**LISTED ENTRIES**
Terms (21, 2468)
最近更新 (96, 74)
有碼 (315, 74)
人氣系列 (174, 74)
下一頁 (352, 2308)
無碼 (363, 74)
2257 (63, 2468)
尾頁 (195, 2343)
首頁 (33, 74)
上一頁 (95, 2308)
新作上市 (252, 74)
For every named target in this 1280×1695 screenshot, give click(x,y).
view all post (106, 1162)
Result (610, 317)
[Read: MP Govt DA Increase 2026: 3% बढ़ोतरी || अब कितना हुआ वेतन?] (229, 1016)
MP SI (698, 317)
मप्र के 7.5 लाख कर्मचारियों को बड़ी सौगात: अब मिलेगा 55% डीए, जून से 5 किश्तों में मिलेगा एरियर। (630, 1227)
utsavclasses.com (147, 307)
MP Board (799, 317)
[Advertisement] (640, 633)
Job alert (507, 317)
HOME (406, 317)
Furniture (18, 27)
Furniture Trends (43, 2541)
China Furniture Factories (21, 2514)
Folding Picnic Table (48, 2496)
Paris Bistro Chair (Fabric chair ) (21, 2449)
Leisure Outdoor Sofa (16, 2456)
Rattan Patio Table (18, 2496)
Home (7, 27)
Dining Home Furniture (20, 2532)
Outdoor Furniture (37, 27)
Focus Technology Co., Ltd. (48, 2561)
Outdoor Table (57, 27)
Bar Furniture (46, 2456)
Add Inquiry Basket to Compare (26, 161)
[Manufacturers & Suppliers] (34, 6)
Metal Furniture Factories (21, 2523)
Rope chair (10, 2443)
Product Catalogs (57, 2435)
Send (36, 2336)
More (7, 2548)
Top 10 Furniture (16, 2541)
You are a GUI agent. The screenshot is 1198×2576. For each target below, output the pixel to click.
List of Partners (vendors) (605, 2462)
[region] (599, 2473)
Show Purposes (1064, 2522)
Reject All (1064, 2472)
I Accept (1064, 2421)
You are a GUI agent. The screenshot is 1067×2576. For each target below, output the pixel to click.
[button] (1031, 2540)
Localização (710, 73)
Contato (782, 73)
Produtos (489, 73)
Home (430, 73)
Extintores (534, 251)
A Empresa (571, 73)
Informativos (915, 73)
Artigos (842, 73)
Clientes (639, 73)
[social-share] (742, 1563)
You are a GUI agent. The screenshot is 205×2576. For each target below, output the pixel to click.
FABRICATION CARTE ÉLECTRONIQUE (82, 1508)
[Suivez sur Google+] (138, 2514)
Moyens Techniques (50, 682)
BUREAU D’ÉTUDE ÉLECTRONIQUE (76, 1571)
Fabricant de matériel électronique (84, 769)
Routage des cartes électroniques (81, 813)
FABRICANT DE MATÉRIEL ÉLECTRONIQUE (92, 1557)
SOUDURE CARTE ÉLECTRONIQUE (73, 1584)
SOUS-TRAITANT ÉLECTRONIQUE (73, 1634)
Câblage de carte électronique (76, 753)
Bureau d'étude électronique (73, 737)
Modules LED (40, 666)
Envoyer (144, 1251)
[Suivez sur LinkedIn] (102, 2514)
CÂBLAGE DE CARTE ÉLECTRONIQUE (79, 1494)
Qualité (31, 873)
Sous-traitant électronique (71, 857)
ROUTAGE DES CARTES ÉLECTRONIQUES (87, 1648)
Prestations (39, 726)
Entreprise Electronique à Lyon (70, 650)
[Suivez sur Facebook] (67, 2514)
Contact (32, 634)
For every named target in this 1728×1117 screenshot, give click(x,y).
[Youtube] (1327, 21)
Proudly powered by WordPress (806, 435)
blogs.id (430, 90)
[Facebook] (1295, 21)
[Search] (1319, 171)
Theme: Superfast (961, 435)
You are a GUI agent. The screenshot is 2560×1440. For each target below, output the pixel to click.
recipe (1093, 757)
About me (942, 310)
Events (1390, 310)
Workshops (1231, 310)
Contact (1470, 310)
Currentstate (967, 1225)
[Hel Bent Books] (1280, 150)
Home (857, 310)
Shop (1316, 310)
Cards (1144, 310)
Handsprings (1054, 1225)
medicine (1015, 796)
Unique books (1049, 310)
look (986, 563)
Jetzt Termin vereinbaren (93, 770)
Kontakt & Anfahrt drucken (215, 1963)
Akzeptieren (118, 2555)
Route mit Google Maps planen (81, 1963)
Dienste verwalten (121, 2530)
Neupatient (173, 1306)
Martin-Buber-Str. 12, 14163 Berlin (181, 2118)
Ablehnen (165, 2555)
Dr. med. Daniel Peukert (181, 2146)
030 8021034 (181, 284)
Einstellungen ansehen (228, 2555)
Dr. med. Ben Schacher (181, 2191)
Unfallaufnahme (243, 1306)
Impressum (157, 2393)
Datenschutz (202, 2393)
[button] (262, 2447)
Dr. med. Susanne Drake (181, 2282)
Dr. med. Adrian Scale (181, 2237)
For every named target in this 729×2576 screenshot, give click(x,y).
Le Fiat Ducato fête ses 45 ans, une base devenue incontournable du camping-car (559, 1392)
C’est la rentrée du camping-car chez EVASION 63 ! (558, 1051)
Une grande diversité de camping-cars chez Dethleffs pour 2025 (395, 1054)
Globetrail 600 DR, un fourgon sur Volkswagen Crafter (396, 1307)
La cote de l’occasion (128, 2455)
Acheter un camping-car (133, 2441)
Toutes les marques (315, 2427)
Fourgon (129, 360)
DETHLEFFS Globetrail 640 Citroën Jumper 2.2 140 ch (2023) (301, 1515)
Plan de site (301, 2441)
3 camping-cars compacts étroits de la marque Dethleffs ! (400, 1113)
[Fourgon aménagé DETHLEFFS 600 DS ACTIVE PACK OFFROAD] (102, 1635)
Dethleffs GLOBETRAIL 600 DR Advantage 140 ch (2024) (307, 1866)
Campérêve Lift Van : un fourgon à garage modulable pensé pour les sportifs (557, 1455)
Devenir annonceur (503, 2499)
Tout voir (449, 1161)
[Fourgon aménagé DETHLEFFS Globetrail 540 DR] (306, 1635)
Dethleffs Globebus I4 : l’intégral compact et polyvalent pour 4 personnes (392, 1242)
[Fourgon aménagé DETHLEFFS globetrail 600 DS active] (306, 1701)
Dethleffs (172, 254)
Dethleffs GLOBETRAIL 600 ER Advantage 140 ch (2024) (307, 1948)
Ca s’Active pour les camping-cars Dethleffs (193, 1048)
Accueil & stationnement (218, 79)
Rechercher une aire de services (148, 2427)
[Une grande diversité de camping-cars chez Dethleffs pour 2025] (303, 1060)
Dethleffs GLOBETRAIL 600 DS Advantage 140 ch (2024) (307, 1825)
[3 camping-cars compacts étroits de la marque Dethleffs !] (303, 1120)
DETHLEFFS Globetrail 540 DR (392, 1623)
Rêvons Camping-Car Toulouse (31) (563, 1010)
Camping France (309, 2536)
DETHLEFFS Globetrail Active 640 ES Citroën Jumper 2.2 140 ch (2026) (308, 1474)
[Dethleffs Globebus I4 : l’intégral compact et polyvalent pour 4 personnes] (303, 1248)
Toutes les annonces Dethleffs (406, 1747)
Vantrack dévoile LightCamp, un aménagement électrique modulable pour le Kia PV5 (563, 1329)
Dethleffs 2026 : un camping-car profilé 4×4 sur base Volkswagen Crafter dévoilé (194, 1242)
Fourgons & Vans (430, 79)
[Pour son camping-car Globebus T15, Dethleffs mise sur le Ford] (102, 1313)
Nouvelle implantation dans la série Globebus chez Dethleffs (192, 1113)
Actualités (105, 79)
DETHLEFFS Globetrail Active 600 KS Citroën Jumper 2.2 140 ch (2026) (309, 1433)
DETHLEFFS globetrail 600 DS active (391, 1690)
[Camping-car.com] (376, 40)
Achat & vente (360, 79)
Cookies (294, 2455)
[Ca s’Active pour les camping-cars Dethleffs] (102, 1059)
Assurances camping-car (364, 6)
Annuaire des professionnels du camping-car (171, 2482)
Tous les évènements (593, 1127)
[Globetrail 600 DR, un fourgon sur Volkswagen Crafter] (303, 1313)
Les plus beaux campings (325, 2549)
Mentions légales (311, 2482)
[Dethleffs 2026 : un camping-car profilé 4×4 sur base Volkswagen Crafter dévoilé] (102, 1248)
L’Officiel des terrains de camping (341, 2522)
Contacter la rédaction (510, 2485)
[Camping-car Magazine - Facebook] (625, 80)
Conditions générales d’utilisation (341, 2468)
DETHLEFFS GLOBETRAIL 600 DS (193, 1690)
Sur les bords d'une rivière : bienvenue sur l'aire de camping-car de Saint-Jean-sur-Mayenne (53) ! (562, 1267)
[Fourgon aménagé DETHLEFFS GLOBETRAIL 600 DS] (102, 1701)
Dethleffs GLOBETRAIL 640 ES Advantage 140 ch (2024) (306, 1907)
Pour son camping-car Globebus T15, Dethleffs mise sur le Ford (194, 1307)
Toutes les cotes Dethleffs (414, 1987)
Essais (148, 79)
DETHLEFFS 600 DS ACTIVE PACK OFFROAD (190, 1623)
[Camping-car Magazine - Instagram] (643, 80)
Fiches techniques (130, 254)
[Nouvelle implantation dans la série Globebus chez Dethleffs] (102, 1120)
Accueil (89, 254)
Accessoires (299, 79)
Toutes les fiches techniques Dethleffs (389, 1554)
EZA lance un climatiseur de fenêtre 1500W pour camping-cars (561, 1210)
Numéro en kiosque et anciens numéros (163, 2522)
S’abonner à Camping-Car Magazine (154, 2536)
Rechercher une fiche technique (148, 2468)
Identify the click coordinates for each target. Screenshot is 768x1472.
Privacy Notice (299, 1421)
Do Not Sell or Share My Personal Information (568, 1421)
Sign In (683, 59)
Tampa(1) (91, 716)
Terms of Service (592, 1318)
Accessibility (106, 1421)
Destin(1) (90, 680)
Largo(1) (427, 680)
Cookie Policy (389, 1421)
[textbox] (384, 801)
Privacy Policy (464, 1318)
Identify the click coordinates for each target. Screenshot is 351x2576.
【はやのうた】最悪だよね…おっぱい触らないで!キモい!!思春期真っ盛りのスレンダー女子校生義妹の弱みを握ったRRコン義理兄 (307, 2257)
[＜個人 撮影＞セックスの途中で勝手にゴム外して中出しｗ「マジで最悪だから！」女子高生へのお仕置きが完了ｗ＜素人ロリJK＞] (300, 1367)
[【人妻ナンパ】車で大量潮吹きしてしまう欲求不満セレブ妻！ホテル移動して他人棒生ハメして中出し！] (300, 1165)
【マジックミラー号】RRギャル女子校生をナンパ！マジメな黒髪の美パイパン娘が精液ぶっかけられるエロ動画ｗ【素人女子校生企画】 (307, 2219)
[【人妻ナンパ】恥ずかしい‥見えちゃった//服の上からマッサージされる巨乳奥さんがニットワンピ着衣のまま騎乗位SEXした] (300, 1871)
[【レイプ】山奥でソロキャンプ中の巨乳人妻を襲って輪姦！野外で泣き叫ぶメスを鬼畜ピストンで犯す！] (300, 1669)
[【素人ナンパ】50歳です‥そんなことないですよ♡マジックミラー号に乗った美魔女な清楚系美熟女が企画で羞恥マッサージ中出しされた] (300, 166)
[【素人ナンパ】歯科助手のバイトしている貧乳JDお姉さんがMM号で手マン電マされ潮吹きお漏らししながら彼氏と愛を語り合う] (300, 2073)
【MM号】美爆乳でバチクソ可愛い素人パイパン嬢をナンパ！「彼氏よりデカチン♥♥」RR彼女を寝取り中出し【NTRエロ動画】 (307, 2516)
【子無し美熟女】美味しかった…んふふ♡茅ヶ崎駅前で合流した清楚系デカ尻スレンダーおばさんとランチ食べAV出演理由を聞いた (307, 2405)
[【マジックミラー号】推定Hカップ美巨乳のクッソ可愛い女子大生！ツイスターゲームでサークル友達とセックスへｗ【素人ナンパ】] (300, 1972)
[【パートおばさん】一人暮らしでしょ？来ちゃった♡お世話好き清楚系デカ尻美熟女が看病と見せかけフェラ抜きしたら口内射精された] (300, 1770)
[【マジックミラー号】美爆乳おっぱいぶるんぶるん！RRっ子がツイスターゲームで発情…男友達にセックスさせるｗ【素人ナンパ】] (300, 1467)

**WHAT THE TASK ASKS**
Only the lines above from the one with "DETHLEFFS Globetrail Active 600" through the one with "Mentions légales (311, 2482)" should be duplicated, character for character.

**SOLUTION BELOW**
DETHLEFFS Globetrail Active 600 KS Citroën Jumper 2.2 140 ch (2026) (309, 1433)
DETHLEFFS globetrail 600 DS active (391, 1690)
[Camping-car.com] (376, 40)
Achat & vente (360, 79)
Cookies (294, 2455)
[Ca s’Active pour les camping-cars Dethleffs] (102, 1059)
Assurances camping-car (364, 6)
Annuaire des professionnels du camping-car (171, 2482)
Tous les évènements (593, 1127)
[Globetrail 600 DR, un fourgon sur Volkswagen Crafter] (303, 1313)
Les plus beaux campings (325, 2549)
Mentions légales (311, 2482)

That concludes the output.